/DiMS

Code for the ACL'23 paper "DiMS: Distilling Multiple Steps of Iterative Non-Autoregressive Transformers for Machine Translation"

Primary LanguagePythonMIT LicenseMIT

ACL'23 DiMS: Distillig Multiple Steps of Iterative Non-Autoregressive Transformer

[paper]

Authors: Sajad Norouzi, Rasa Hosseinzadeh, Felipe Pérez, Maksims Volkovs

This repository contains a full implementation of the DiMS implemented with the fairseq library.
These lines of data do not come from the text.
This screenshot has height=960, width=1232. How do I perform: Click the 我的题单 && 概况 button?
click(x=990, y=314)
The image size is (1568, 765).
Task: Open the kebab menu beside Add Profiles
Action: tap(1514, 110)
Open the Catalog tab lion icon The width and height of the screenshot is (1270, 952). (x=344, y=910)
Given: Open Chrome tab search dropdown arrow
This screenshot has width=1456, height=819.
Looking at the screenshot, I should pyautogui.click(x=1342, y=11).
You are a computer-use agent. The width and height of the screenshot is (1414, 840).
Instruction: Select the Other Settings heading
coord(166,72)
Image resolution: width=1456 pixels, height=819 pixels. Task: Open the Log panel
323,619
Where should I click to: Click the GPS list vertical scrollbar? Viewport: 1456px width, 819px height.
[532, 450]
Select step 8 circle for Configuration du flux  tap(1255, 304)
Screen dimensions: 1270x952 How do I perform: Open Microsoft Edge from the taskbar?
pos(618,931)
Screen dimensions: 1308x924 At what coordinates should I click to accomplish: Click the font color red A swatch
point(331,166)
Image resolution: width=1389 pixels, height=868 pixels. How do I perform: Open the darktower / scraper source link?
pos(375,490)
The python code is developed and tested on the following environment:

  • Python 3.7.6
  • Pytorch 1.9.0

Experiments were run on an IBM server with 160 POWER9 CPUs, 600GB RAM and 4 Tesla V100 GPUs

The following command needs to be run in the root of the project before using the repo:

pip install -e ./

For the WMT'14 En-De and WMT'16 En-Ro datasets refer to the fairseq's instructions here

Running The Code

  1. The script ./train_cmclc_ende.sh can be used to train a teacher. The defualt uses 4 GPUS and should be edited as necessary. The path to dataset should be provided in the first line. The path for checkpoints and logging should be changed in the script with --save-dir, --tensorboard-logdir and --log-file. Note that the provided directories should exist before running the script.
  2. To distill use exp_manager.py. Example settings are provided in ExpSetting directory. These scripts should be edited to containt correct path to dataset and teacher checkpoints. Run like python exp_manager.py cmlmc_ende 0,1,2,3 ,where cmlmc_ende.json is inside ExpSetting directory.
  3. To evaluate any model using test set run ./eval_teacher_wmt.sh. The arguments are as follows:
./eval_teacher_wmt.sh PATH_TO_MODEL PATH_TO_DATA NUMBER_OF_STEPS LENGTH_PREDICTOR_BEAM [--ctc]

where --ctc is optional for evaluating Imputer models.